Service Robotics: How Ready are Consumers to Adopt and What Drives Acceptance?

Rockbridge’s Principal, Chief Methodologist and Founder, Charles Colby recently presented at the Frontiers in Service Conference in Bergen, Norway.  His presentation examines the introduction of intelligent robots to take over tasks performed by consumers or employees.  Examples of robotic services in the future may include: renting a car that also performs the driving, riding in a taxi cab without a driver, receiving a package delivered by air by a pilotless drone, interacting with a robotic server at a restaurant, or having manual housework performed by a robotic servant.

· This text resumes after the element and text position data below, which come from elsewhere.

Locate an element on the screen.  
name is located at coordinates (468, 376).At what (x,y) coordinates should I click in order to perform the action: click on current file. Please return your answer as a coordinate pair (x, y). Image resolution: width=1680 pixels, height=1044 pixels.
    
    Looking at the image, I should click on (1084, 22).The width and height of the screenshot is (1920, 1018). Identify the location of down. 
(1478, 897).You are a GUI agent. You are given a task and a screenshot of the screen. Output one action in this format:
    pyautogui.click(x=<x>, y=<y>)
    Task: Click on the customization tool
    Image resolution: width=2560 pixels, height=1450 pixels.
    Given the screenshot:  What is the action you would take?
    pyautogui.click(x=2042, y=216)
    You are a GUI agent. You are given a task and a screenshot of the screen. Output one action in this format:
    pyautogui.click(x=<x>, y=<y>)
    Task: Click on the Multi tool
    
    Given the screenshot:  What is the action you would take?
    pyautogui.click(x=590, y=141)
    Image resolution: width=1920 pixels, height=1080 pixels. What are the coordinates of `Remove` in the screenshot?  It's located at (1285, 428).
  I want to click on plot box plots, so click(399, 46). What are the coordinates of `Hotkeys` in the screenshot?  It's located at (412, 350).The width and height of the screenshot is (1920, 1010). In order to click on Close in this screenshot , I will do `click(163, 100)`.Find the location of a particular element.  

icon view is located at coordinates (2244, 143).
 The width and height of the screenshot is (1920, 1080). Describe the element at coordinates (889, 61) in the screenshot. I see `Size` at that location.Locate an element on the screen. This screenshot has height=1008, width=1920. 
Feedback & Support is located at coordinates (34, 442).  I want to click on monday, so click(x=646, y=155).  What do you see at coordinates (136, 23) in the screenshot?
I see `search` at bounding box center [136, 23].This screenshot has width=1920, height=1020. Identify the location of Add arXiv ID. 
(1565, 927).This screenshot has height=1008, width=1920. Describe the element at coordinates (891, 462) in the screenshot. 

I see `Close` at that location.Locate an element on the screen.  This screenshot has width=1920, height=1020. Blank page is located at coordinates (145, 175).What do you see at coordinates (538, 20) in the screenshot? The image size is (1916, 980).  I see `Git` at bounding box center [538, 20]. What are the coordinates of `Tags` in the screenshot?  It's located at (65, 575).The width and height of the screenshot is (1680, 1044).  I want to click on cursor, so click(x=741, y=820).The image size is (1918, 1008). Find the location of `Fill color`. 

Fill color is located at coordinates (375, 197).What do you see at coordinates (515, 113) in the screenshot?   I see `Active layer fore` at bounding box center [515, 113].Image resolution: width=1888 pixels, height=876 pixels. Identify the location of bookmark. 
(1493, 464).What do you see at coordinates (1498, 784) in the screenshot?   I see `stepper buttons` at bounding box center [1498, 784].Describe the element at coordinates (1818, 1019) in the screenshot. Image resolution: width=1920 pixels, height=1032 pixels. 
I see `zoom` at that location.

The presentation reveals interesting findings on general acceptance of robotics in addition to a causal analysis of factors behind acceptance.  For example: consumers have a high level of interest in a robotic servant to handle menial labor at home (e.g., cleaning toilets and vacuuming), but little interest in riding in a driverless taxi.  Consumers strongly believe there is a risk of becoming too dependent on robots, but ironically, this concern tends not to significantly dampen interest in robots.  On the other hand, concern with getting robots to operate properly and fear of harm from them are significantly-negative correlates.  Acceptance of robots and robotic services correlates with technology readiness, measured by our TRI 2.0 scale.